● Materials provided:
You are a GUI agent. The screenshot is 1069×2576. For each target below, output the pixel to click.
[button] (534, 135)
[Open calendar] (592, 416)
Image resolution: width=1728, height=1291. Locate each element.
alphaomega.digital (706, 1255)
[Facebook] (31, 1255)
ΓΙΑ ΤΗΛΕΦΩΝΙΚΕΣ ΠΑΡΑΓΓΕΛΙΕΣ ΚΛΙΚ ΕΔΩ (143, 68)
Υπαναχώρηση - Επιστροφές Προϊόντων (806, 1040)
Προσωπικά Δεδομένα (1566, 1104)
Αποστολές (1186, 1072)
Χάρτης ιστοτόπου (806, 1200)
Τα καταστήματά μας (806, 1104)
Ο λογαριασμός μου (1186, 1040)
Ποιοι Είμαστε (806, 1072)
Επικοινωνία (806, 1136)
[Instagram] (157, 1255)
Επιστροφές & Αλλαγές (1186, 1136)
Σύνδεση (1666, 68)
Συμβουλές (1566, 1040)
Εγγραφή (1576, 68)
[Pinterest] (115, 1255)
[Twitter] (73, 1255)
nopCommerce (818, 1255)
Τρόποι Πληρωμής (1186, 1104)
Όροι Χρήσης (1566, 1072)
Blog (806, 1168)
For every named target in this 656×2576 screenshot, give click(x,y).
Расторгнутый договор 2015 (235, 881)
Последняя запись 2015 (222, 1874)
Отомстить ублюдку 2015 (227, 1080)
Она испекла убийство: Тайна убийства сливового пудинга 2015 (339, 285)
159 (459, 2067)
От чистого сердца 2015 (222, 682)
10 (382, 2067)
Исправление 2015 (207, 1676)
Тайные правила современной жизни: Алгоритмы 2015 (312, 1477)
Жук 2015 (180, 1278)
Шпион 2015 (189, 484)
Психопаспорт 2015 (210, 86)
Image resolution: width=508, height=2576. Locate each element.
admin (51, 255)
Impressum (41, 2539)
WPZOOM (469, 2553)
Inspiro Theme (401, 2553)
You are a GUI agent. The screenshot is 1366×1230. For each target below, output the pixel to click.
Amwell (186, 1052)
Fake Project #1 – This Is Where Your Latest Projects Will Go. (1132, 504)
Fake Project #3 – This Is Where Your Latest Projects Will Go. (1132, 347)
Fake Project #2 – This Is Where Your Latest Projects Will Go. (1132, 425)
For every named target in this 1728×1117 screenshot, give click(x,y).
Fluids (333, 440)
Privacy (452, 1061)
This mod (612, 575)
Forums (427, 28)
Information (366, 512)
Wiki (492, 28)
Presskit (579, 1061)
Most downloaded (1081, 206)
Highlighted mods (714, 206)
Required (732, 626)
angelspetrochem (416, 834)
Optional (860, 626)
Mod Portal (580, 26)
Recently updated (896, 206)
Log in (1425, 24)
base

● Exercise:
Taking the entries above, print exactly the lines starting at the line with "Она испекла убийство: Тайна" and ending at the line with "Mod Portal (580, 26)", both included.

● Exercise output:
Она испекла убийство: Тайна убийства сливового пудинга 2015 (339, 285)
159 (459, 2067)
От чистого сердца 2015 (222, 682)
10 (382, 2067)
Исправление 2015 (207, 1676)
Тайные правила современной жизни: Алгоритмы 2015 (312, 1477)
Жук 2015 (180, 1278)
Шпион 2015 (189, 484)
Психопаспорт 2015 (210, 86)
Image resolution: width=508, height=2576. Locate each element.
admin (51, 255)
Impressum (41, 2539)
WPZOOM (469, 2553)
Inspiro Theme (401, 2553)
You are a GUI agent. The screenshot is 1366×1230. For each target below, output the pixel to click.
Amwell (186, 1052)
Fake Project #1 – This Is Where Your Latest Projects Will Go. (1132, 504)
Fake Project #3 – This Is Where Your Latest Projects Will Go. (1132, 347)
Fake Project #2 – This Is Where Your Latest Projects Will Go. (1132, 425)
For every named target in this 1728×1117 screenshot, give click(x,y).
Fluids (333, 440)
Privacy (452, 1061)
This mod (612, 575)
Forums (427, 28)
Information (366, 512)
Wiki (492, 28)
Presskit (579, 1061)
Most downloaded (1081, 206)
Highlighted mods (714, 206)
Required (732, 626)
angelspetrochem (416, 834)
Optional (860, 626)
Mod Portal (580, 26)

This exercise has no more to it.